═════ Dokumen Sumber

Menurut dia, dengan pemeriksan seharusnya sudah memberikan sanksi atas apa yang dilakukan perusahaan. “Ini sudah parah sekali dan membahayakan bagi lingkungan. Seharusnya sudah bisa kena sanksi.”
Pemerintah, kata Jamil, harus segera memeriksa perusahaan. Dia juga dorong audit menyeluruh untuk menelusuri dugaan perusahaan mengambil komoditas lain di luar yang diizinkan.
Menurut Jamil, bila izin perusahaah hanya menyebut tembaga sebagai komoditas, pengambilan dan pengolahan timah sebagai aktivitas ilegal. Berbeda jika pada dokumen menyebut komoditas yang ditambang sebagai ‘tembaga dan mineral pengikutnya’, hal itu tidak menjadi soal.
“Ini kan tidak, hanya tertulis tembaga. Ketika perusahaan ternyata juga memproduksi timah, jelas itu aktivitas ilegal. Penting diperiksa untuk kena sanksi maksimal.”
Dia mendesak, operasi perusahaan setop sekaligus memastikan pencemaran tak terus berlangsung.
Jamil bilang, ada banyak ketentuan hukum bisa dipakai untuk menjerat perusahaan ini baik pidana, adminitratif hingga pencabutan izin. Tak kalah penting, menghitung nilai kerugian dan membebankan kepada perusahaan.
Seharusnya, pemerintah bisa lebih tegas. “Kasihan masyarakat yang harus menanggung semua dampaknya,” kata Jamil.
Selain itu, pemerintah juga perlu melakukan penelitan untuk mengetahui kemungkinan dampak dari pencemaran kesehatan.
Menurut Jamil, upaya datangi lokasi-lokasi terdampak pertambangan jarang pemerintah lakukan. Pemerintah, katanya, cenderung pasif, bahkan abstain dalam menyikapi kasus-kasus seperti ini. Akibatnya, kehadiran pemerintah tidak banyak dirasakan masyarakat.

══════════

-- Daftar Tugas --
**A.** Menurut dokumen sumber, komoditas apa yang tertulis dalam izin perusahaan?
**B.** Tulis ulang secara lebih singkat paragraf dalam dokumen sumber yang diawali "Jamil bilang, ada banyak ketentuan hukum" dengan tetap mempertahankan fakta utamanya.

═════ Kumpulan Data

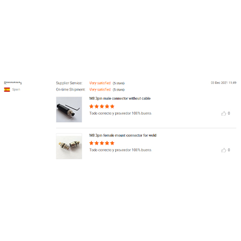
Task: Open the M8 female mount connector thumbnail
Action: [x=69, y=146]
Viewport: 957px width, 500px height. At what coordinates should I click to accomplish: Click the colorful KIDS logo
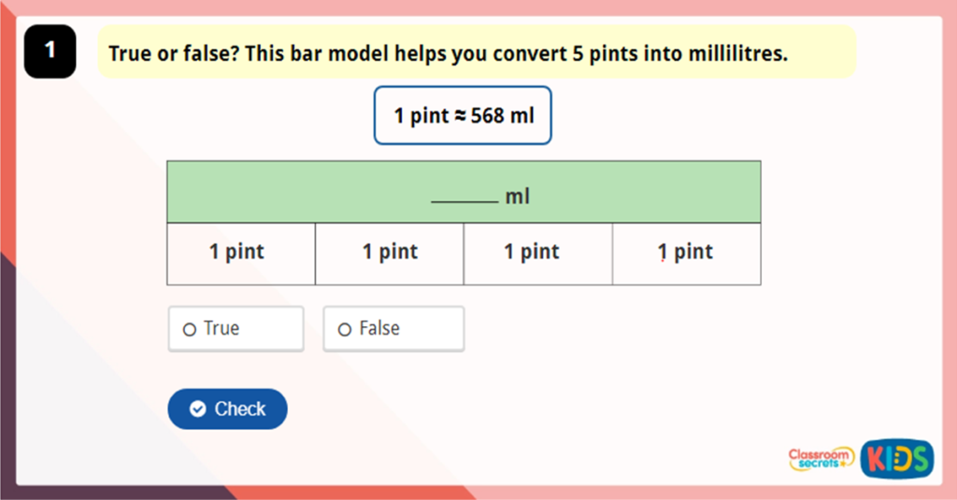(896, 458)
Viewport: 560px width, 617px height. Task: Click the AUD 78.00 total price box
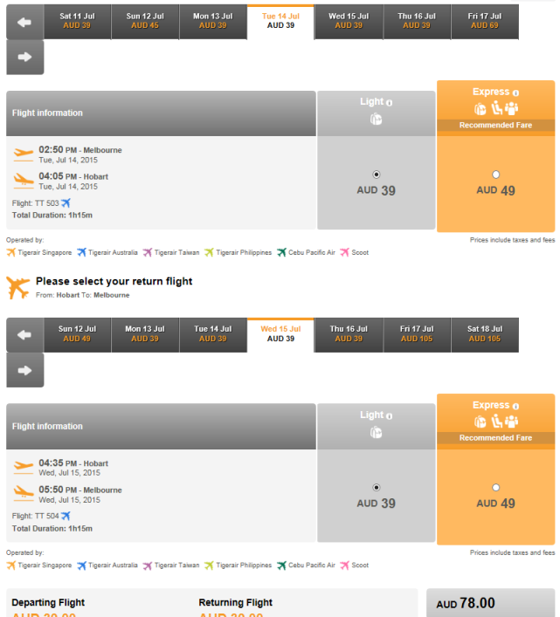(491, 603)
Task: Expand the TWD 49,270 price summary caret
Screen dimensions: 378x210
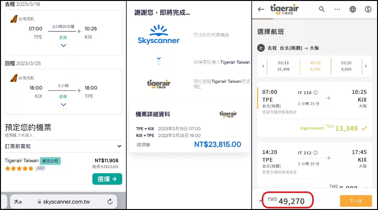Action: tap(260, 201)
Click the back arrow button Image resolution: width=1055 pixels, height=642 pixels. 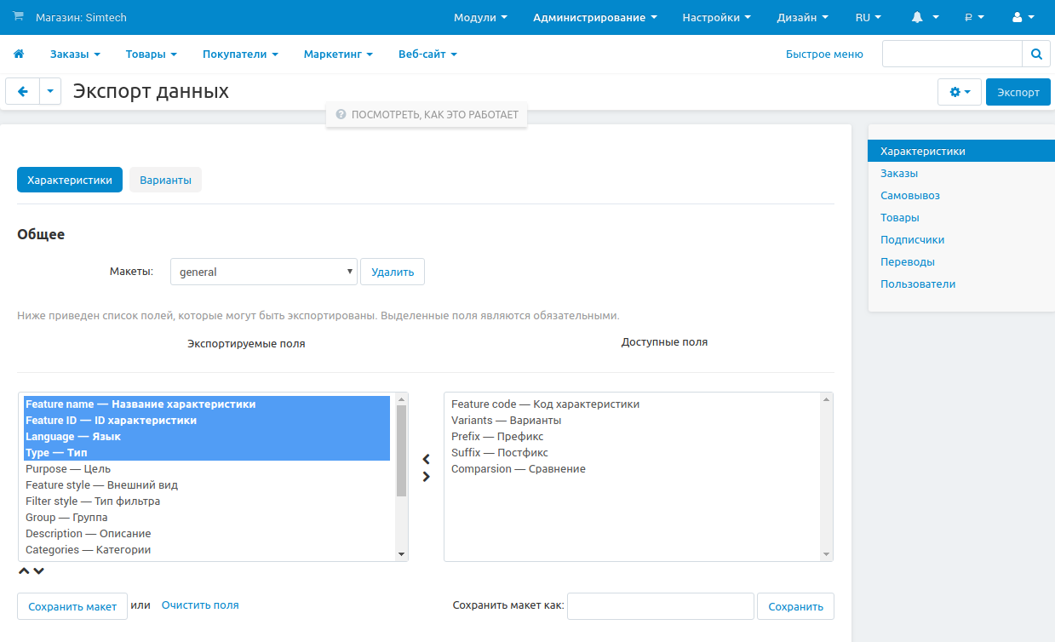click(22, 92)
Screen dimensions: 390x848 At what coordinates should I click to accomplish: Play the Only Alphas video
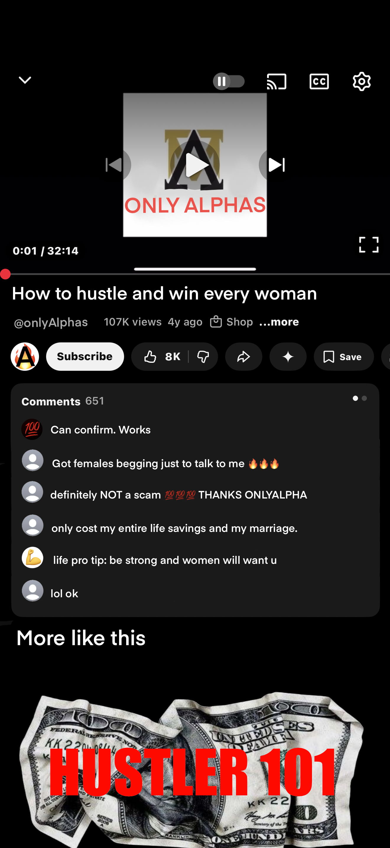click(x=195, y=165)
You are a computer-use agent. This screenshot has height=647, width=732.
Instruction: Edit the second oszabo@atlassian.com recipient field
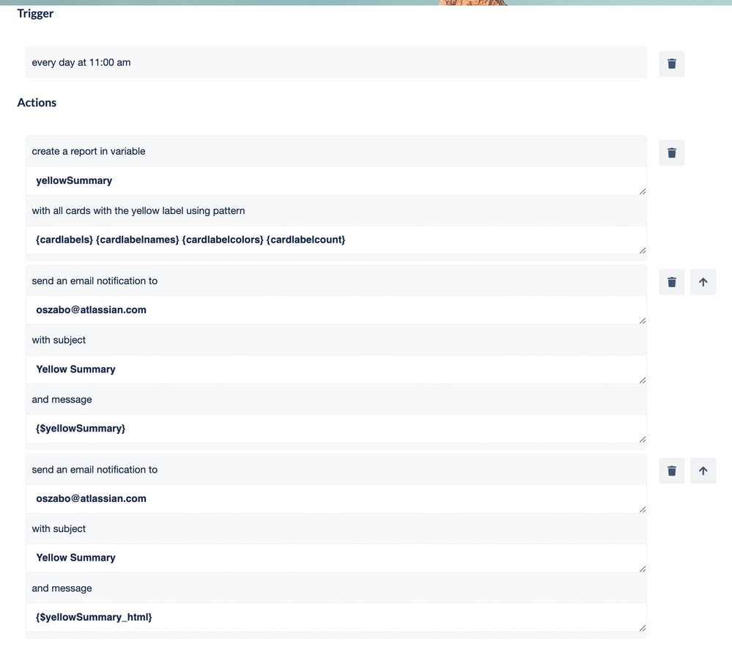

══════════

-- Jawaban Benar --
**A.** Hanya tembaga.

**B.** Menurut Jamil, banyak ketentuan hukum dapat dipakai untuk menjerat perusahaan, mulai dari pidana, administratif, hingga pencabutan izin. Nilai kerugian juga penting dihitung dan dibebankan kepada perusahaan.